Quando eu vi, estava no meio de uma família. Estava aprendendo a colaborar. Edione, paciente.
O dia a dia da Laço é constituído por rodas de conversa, diversas oficinas, atendimento clínico e discussões de formação de estudantes de psicologia e médicos psiquiatras, que contribuem no atendimento. O trabalho também acontece quando cada participante oferece algo de si: experiências, histórias, poesias, músicas, desenhos, serviços, tornando-se colaborador.
Oficinas e rodas de conversa
Oficinas são criadas e sustentadas pelos participantes e têm como objetivos: desenvolver habilidades, incentivar cada um a encontrar o seu próprio lugar, estimular relacionamentos e responsabilizar cada um pelo próprio tratamento.
Público alvo
A Laço atende portadores de sofrimento psíquico, seus familiares e interessados nas atividades, incluindo crianças e adolescentes de escolas públicas parceiras. Atualmente são acompanhadas cerca de 600 pessoas de diversas regiões de Belo Horizonte.

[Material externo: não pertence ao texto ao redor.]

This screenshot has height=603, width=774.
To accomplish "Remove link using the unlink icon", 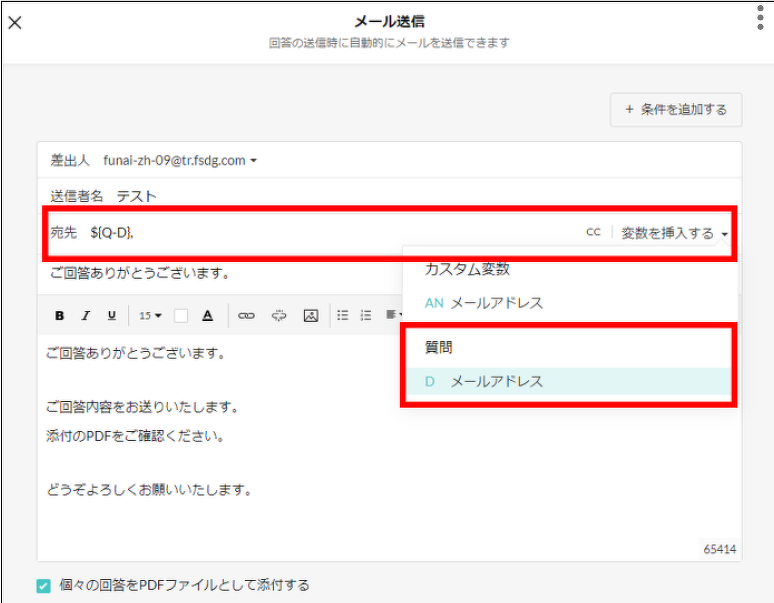I will click(279, 316).
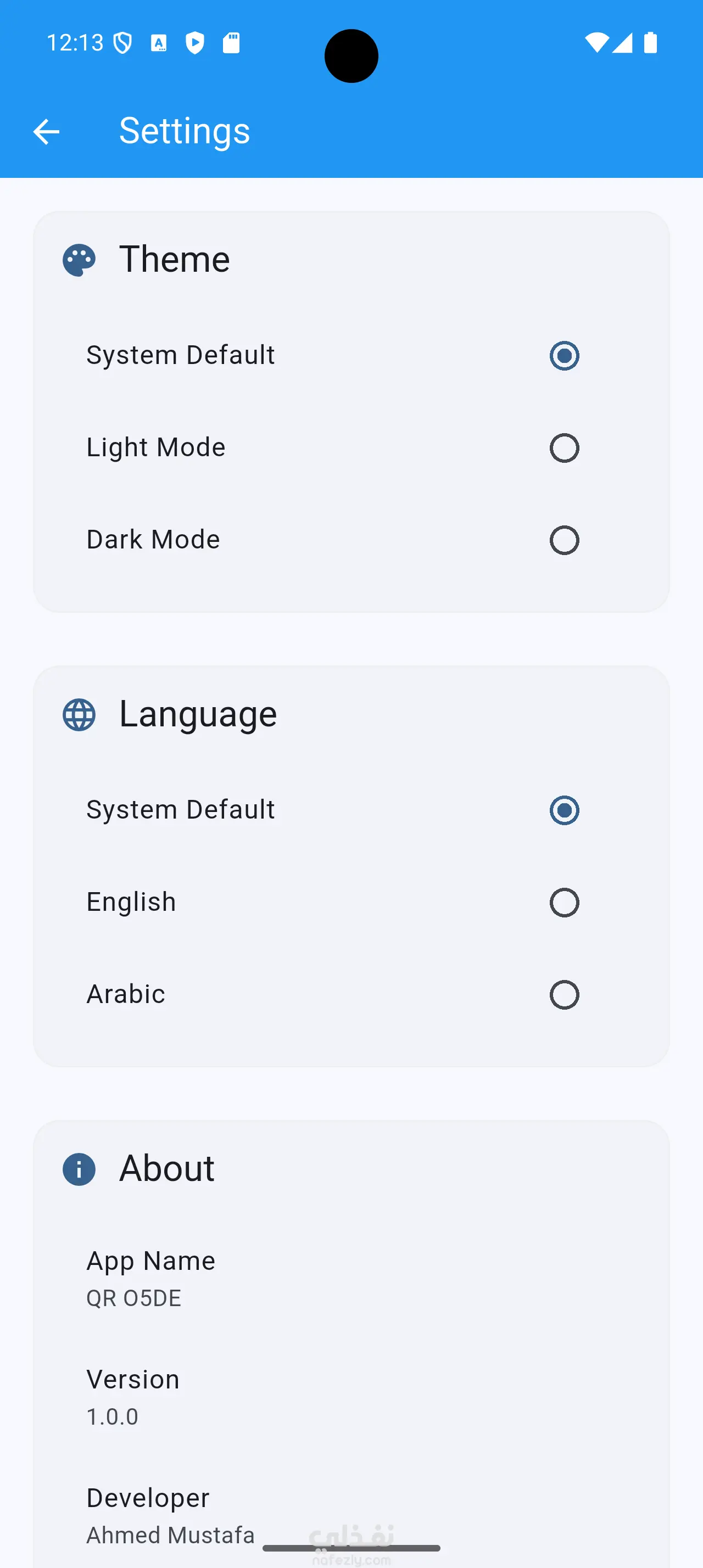Tap the SD card status icon
Image resolution: width=703 pixels, height=1568 pixels.
coord(231,43)
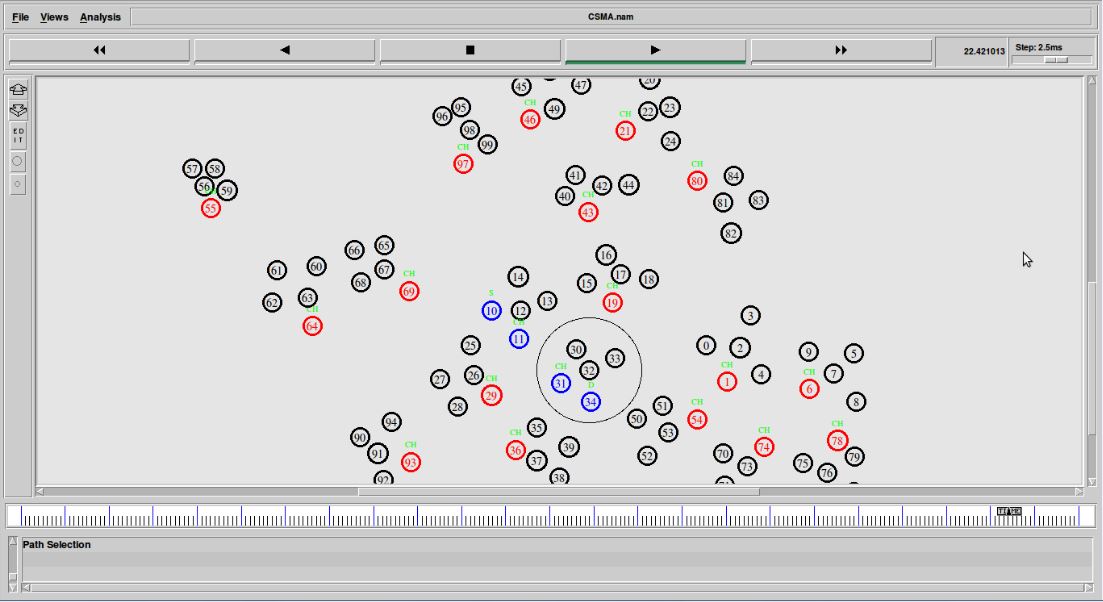1103x602 pixels.
Task: Select blue destination node 34
Action: click(591, 402)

Alguns dos efeitos obtidos
Ausência de pacientes com necessidade de internação psiquiátrica e redução expressiva da dosagem de medicamentos controlados;
Aumento do número de pacientes com estabilidade psíquica, que se reintegram às atividades da instituição e da comunidade, retornando ao estudo, ao trabalho, constituindo família e se sensibilizando sobre questões ambientais, como cuidados com a natureza (horta, reciclagem);
Ampliação da oferta de formação e treinamento na área de saúde mental aos médicos e psicólogos que, por sua vez, colaboram no atendimento clínico.